Cultivate friendship with your spouse: Love between a couple is promoted when they cultivate friendship with each other. Do things that friends do: Friends respect each other’s opinion; friends gist; friends spend time with each other; friends laugh with each other, friends share things with each other, friends relax in each other’s presence, friends protect each other, friends feel safe with each other, friends are open to each other, etc. The moment a man and a woman are married, they should have no one else as their best friend other than their spouse.
Communicate with your spouse: Communication is one of the bedrocks of a good marriage. Communication promotes love. Every divorce in the law court begins with a breakdown in communication between the couple. Whatever is going on between a couple, as long as they can still sit down and talk it over, there will always be a way out of it. But the moment there is a breakdown in communication and it is not addressed on time, divorce or separation is inevitable. It is important husbands and wives allow for free communication in the marriage. As much as possible, there must be freedom of speech. The degree to which the parties involved are free to express their hurt, displeasure, feelings, opinions, etc. is the degree to which their love for one another will grow. Spouses must cultivate a relationship in which there is nothing they will not be able to tell one another.

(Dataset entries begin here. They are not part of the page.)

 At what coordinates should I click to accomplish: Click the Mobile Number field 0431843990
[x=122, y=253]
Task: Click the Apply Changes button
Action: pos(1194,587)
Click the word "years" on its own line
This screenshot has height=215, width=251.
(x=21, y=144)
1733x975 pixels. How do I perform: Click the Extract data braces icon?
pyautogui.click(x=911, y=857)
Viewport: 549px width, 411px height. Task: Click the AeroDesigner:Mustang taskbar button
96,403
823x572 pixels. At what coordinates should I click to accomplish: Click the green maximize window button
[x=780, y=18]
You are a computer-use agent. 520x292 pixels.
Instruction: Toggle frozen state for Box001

Leave no conflict unresolved: Conflict resolution between couples is one thing that cannot be overlooked. Couples that will stay in love must learn to resolve every conflict that arises in their home and resolve it the right way. Ignoring or overlooking conflicts, or leaving them to time to resolve is like sitting on a time bomb that is bound to explode with time. Unresolved conflicts will often result in marriage dissolution. In resolving conflicts, couples must avoid taking one another for granted. Each party must be seen as an entity and therefore, must be treated as one. No party must over ride the other and the interest of both must be protected.
Make lovemaking something you both look forward to: Your sexual relationship with your spouse plays a very important role in your love life. Sex is God’s own gift to married couple for the consummation of their love for one another. A couple that will remain in love with one another after several years of being married must enjoy great sex. This is because sex serves as a lubricator. It helps to lubricate the marriage against friction. It helps to strengthen the bond between husband and wife. The absence of great sexual relationship between a couple can generate enough friction that can put them apart. That why it is important you do whatever it will take to make you and your spouse enjoy great sex at all times.

Love must be guarded jealously and consciously sustained if it will not be lost: Therefore, invest in things that will protect and promote your relationship with your spouse. Marriage is meant to be enjoyed and not endured. Keeping to the above will go a long way in ensuring that you enjoy your spouse.